I disagree Mal. Travller is the ruleset not the setting. IIRC there are seven licensed rulesets to choose from, CT, MT, TNE, T4, GT, T20, and HeroTraveller(?). If you buy and use any of these rulesets to generate a setting and characters one can claim to be playing Traveller. If that setting introduces different interstellar travel tech than is found within one of those rulesets, for instance warp drive or stargates then you lose the primary assumption within the game and really can't expect players to believe your playing Traveller. To the players you would be playing Stargate SG-1 or StarTrek using the Traveller rules. By the same token you can't use the WW rules system, re-create the OTU setting within that ruleset, and then call it "Traveller". You could say it was a "Travelleresque" setting but IMO you couldn't promote it as "Traveller" at a con or FLGS and expect players readily accept it as "Traveller".
IMO
 
I really can't see how Traveller could be possibly be "system" given that there's so many varieties of it (and that they're so different - at one end we have an entirely random chargen in CT, and at the other we have point-buy with GURPS Traveller).

I also see no problem with using other rulesets to recreate the OTU - there's a gaping hole in your logic in that this is exactly what GT (GURPS), T20 (d20), HeroTrav (HERO) and TNE (GDW T2K) did. That being the case, why shouldn't you be able to do the same thing with Silhouette or Storyteller?

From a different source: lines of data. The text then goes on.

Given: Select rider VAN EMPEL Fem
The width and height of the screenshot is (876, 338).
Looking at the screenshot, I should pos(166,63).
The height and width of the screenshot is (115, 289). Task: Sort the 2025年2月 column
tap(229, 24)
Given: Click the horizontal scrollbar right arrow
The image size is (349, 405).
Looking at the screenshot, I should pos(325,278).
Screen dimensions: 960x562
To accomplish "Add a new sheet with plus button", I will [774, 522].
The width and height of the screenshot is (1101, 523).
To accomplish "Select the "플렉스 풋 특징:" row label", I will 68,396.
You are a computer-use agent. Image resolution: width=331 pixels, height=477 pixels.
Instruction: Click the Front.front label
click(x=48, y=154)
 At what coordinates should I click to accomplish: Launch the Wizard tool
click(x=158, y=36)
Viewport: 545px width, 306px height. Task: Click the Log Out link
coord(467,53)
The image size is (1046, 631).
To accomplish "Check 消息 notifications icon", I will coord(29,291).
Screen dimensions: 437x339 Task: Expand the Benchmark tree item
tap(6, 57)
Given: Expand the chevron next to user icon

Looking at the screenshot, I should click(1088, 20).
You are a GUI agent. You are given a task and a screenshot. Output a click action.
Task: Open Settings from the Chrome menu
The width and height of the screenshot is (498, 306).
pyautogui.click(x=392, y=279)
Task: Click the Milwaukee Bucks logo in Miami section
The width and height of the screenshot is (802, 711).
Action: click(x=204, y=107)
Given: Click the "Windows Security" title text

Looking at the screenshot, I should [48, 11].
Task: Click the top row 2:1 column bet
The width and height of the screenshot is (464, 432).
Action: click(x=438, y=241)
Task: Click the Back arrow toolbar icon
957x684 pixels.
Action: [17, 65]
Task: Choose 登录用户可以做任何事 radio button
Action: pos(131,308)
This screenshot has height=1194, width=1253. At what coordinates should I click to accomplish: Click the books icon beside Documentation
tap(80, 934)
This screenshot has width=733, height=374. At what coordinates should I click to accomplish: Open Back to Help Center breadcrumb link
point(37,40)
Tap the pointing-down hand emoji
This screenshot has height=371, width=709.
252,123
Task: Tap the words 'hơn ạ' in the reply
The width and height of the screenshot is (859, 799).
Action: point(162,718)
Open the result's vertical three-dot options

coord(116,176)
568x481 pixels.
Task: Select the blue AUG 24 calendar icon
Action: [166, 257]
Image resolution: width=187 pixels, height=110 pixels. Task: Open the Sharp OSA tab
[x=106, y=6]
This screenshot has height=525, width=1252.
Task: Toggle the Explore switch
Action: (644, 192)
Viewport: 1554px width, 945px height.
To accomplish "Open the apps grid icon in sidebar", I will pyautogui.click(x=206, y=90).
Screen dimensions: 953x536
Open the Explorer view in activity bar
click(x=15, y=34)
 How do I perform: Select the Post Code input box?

And why should a setting that I use (any of) the Traveller rules to run be called Traveller if it has nothing in common with it? I've built my own setting from scratch using the alternate technologies in FF&S, the aliens are totally different and the history is totally different too. Admittedly I ended up using GURPS Space for the system, but had I used the CT rules instead then where's the justfiication in calling that "Traveller"?
 
Major Traveller rules that have deep setting implications--

1. Deadly environment: A Gauss rifle will kill you dead. No mooks, no Star Wars. Crash landings, punctured vacc suits... so many ways to interact with tech, so many ways to die pathetically.

2. Random chargen: you're assigned your lot in life--namely, an average to slightly superior PC in a dangerous environment (see above). Now go forth, using only your wits (and a Gauss rifle, if you can get hold of one), and shine, or die trying.

Yes, point-buy *can* emulate this, provided there are no (super-)heroic point levels. Those would de-Travellerize the game. So would Ads/Disads. Extensive minmaxing rules = not Traveller.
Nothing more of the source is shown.